= Exercise objective =
Write out each of the items below word for word, with nothing changed.

= Data supplied =

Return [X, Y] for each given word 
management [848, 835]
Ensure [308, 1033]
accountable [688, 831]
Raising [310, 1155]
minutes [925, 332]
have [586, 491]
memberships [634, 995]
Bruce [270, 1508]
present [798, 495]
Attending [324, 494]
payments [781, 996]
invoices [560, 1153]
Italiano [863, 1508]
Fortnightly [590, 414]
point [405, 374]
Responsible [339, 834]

= Reply to the exercise =
Return [X, Y] for each given word 
management [848, 835]
Ensure [308, 1033]
accountable [688, 831]
Raising [310, 1155]
minutes [925, 332]
have [586, 491]
memberships [634, 995]
Bruce [270, 1508]
present [798, 495]
Attending [324, 494]
payments [781, 996]
invoices [560, 1153]
Italiano [863, 1508]
Fortnightly [590, 414]
point [405, 374]
Responsible [339, 834]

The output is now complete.